In addition, in actual application of a device, a layer for controlling characteristics such as an antiferromagnetic film is inserted, and the structure is generally more complicated.

The main points of a ferromagnetic tunnel junction device are as follows.
The upper and lower ferromagnetic layers are sandwiched between the upper and lower ferromagnetic layers, and the upper and lower ferromagnetic layers are insulated except at the junction via the high resistance layer.

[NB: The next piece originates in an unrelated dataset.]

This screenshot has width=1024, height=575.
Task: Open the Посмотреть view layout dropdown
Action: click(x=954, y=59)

In order to use such a ferromagnetic tunnel junction device as a device such as a magnetic head or an MRAM, a ferromagnetic tunnel junction having a high rate of change in magnetoresistance is required.
Control the required junction resistance according to the type of device,
In addition, it is necessary to reduce the variation in characteristics between elements. Furthermore, the effective magnetoresistance change rate must be maintained at a high level with respect to heat resistance at a process temperature or higher at the time of processing into a device and operating bias voltage.

The rate of change in magnetoresistance depends on the spin polarizability of the upper and lower ferromagnetic layers near the interface with the high-resistance layer and the type and film quality of the high-resistance layer.

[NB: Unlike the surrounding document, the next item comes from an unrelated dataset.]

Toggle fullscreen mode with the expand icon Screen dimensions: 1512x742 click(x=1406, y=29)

Materials having high polarizability include metallic magnetic alloys such as Fe ₅₀ Co ₅₀ and Ni ₆₀ Fe ₄₀ , and non-metallic magnetic alloys such as CrO ₂ and Fe ₂ O _3. Metal compounds are known.

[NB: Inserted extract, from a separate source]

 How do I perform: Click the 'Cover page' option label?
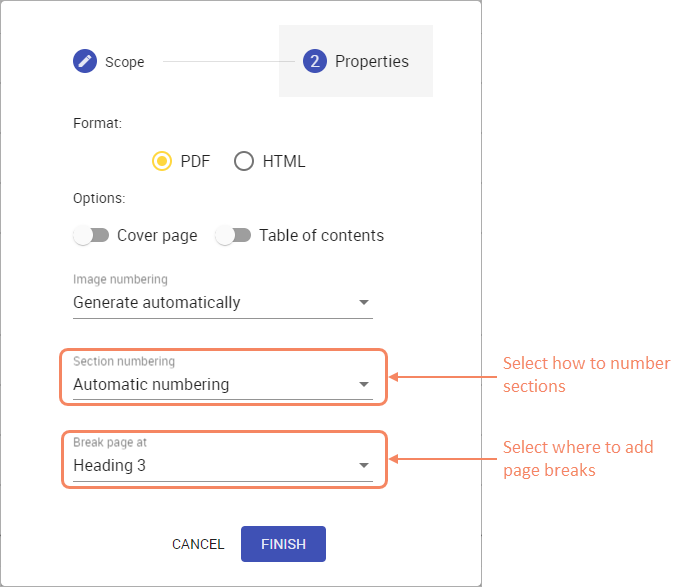coord(157,236)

On the other hand, the high resistance layer needs to be a uniform film having a thickness of several nm or less in order to electrically separate the upper and lower ferromagnetic layers and to allow a tunnel current to flow through the junction. In addition, due to thermal excitation or applied bias at the operating temperature, the current flows over the barrier barrier instead of the tunnel. If the leakage current component is large, the magnetoresistance change rate decreases, so the barrier height as the tunnel barrier must be high. .

As a conventional high-resistance layer, an oxide-based material such as Al ₂ O ₃ is known, and such a high-resistance layer is formed by forming a metal film on a lower ferromagnetic layer, and then forming the layer by oxygen. It is formed by oxidation treatment such as natural oxidation, oxidation by oxygen plasma, and oxidation by oxygen ion beam.

[0009]

However, when a high resistance layer is formed by oxidizing a metal film,
Since oxidation proceeds from the metal surface, it is difficult to control the oxidation state in the depth direction.

[0010] If unreacted metal remains due to insufficient oxidation, the rate of change in magnetoresistance is reduced, or the metal is diffused into the ferromagnetic layer to cause deterioration of magnetic properties. Conversely, excessive oxidation causes the underlying ferromagnetic layer to be oxidized, causing a decrease in the rate of change in magnetoresistance and deterioration in magnetic characteristics.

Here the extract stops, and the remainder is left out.